E a ben vedere quello che resta in piedi di tale legge, anche dopo l’intervento ablativo della Corte costituzionale, è un impianto normativo comunque consistente, ove si consideri il combinato disposto delle disposizioni che hanno passato indenni il vaglio di costituzionalità e di quelle che sono state fatte oggetto di «reinterpretazioni “sananti”» (Ruggeri).
Un impianto – può aggiungersi – tuttora inevitabilmente pervaso da quel «comune principio» che lega le residue disposizioni oggetto di abrogazione e che il corpo elettorale continua a percepire nitidamente leggendo il quesito. Non sembra infatti necessario uno sforzo interpretativo particolarmente intenso per estrarre dalla pluralità delle norme sopravvissute ai correttivi della Corte un quesito che, nel suo nucleo essenziale, sollecita gli elettori a cancellare questa complessiva modalità di “guidare” il procedimento per ottenere l’autonomia differenziata.
A ben vedere, allora, il temuto effetto tellurico che la sentenza n. 192 avrebbe prodotto sull’oggetto del referendum non arriva ad esibire quella capacità trasformativa tale da minare alla radice la coerenza del quesito e il suo carattere unitario.
In altri termini, se terremoto c’è stato ha compromesso alcuni muri portanti, ma l’edificio pur gravemente lesionato è rimasto in piedi. Quindi l’esigenza di abbatterlo completamente per poi ricostruirlo su ben altre fondamenta mantiene intatte le sue ragioni.
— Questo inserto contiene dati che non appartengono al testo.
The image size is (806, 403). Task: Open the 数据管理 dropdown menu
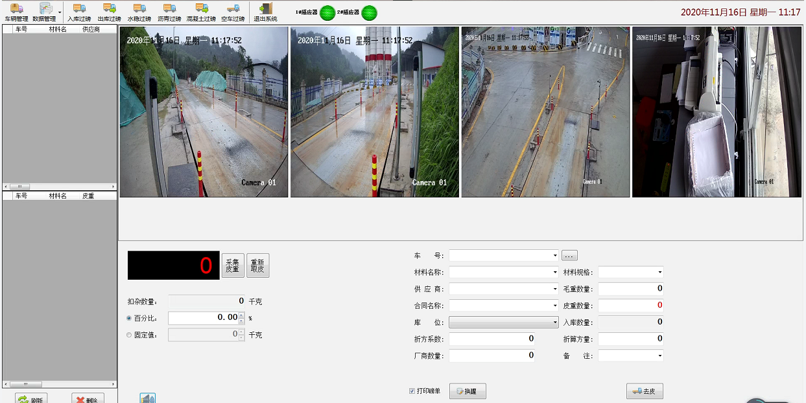(60, 12)

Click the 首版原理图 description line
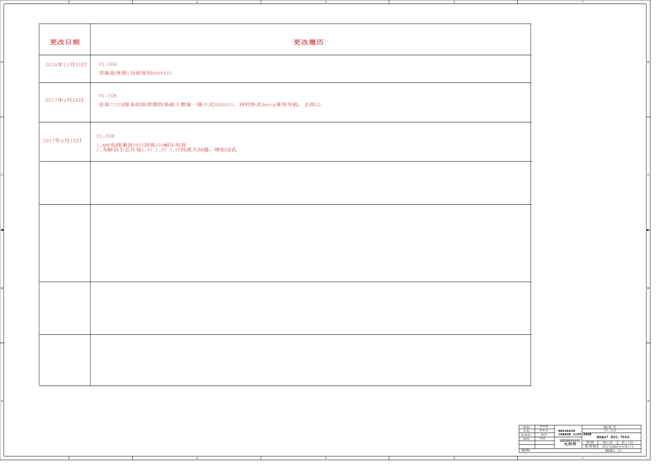point(136,73)
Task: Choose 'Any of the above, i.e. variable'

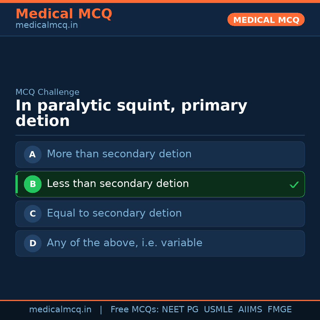Action: [124, 243]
Detto tutto ciò, formulare qualsiasi pronostico sull’imminente pronunciamento della Corte sarebbe un’operazione del tutto temeraria, specie in una materia come questa, caratterizzata da una giurisprudenza quantomai oscillante e dagli esiti particolarmente incerti. Nondimeno, il tentativo di fissare qualche punto fermo per provare a fare un po’ di chiarezza soprattutto a beneficio del cittadino elettore non è mai inutiliter dato.